----- Records for the exercise -----

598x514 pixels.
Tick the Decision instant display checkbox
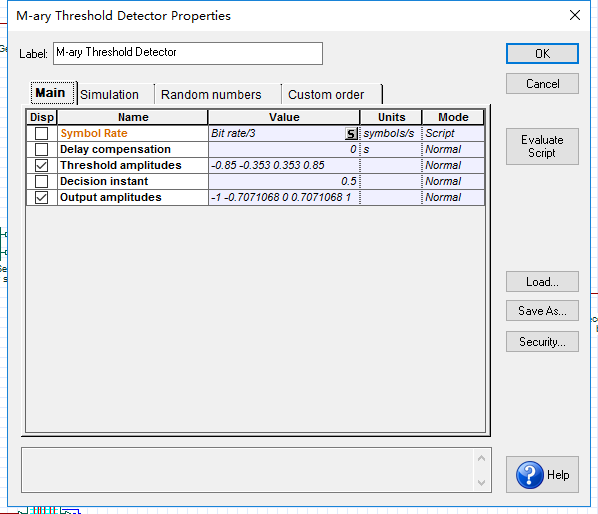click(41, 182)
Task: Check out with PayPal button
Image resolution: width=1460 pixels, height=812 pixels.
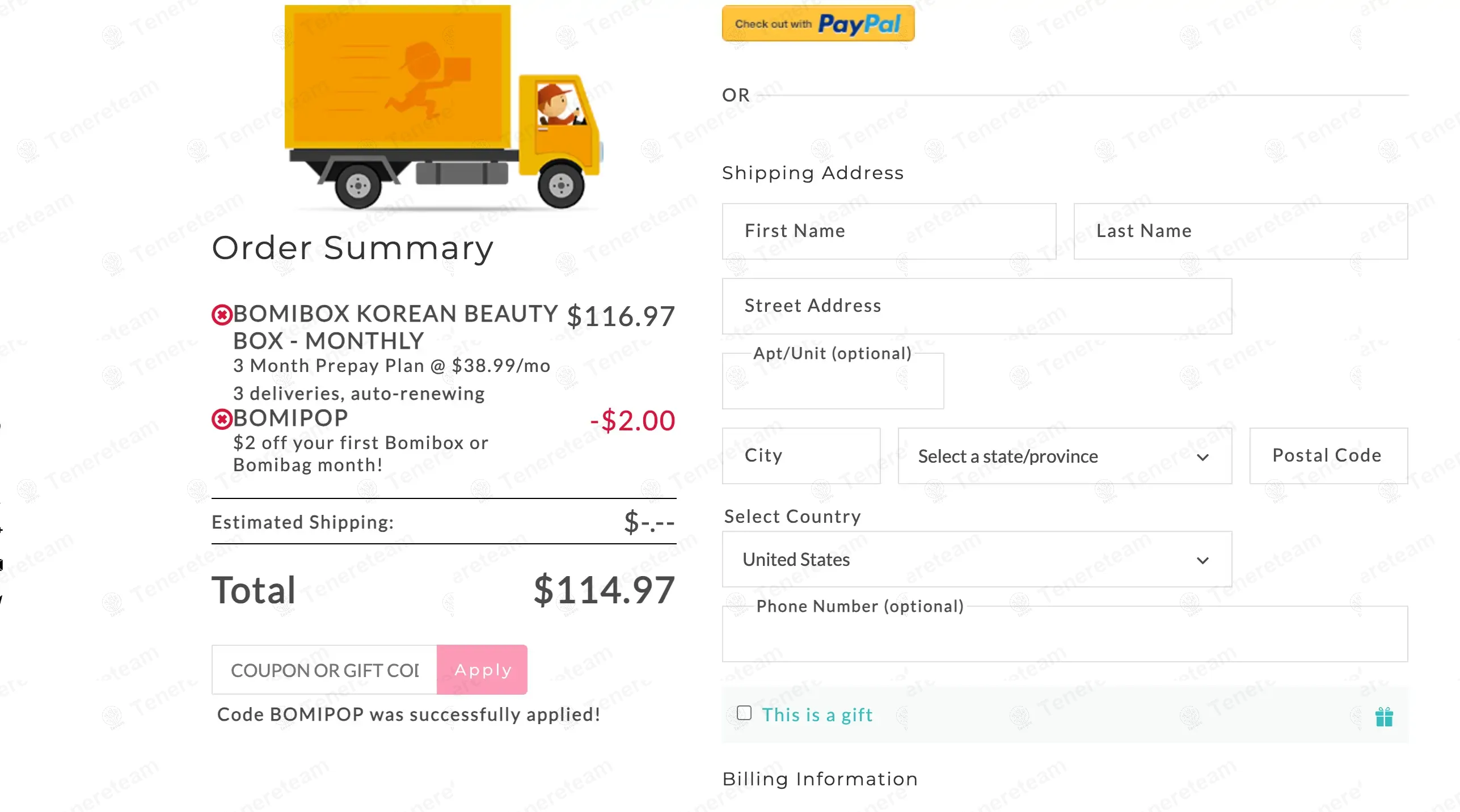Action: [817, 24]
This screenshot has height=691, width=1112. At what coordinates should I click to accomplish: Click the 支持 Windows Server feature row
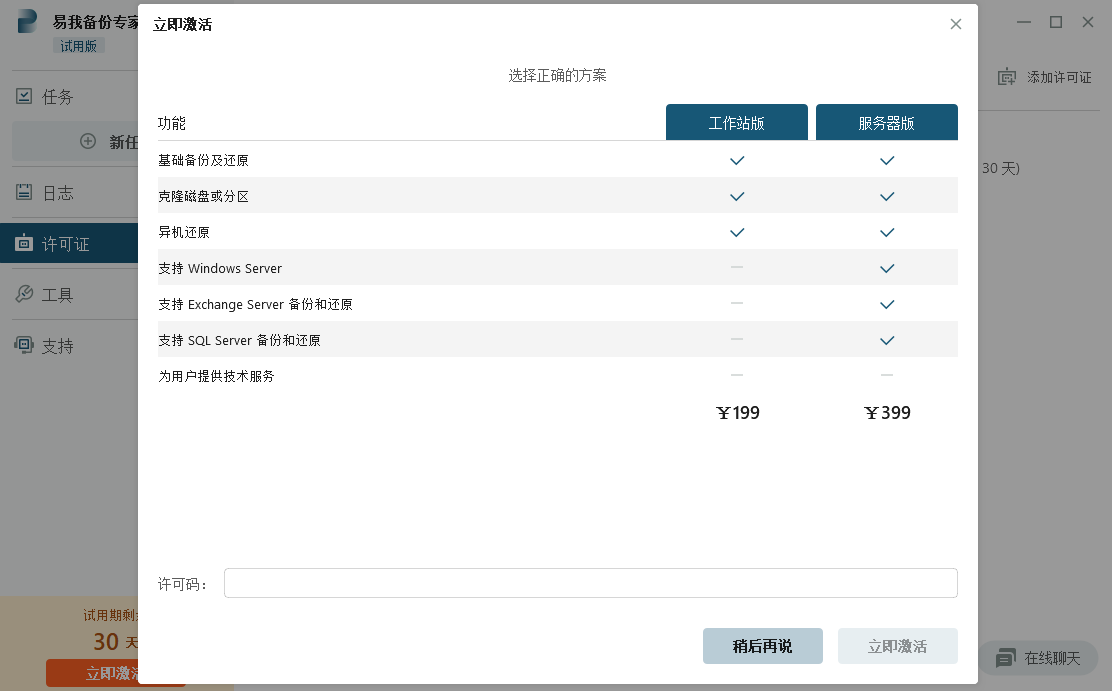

-----

● Aim of the task
Would you reproduce the records exactly as they stand, but without the pictures?

● Response box
598x514 pixels.
Tick the Decision instant display checkbox
click(41, 182)
Task: Check out with PayPal button
Image resolution: width=1460 pixels, height=812 pixels.
Action: [817, 24]
This screenshot has height=691, width=1112. At what coordinates should I click to accomplish: Click the 支持 Windows Server feature row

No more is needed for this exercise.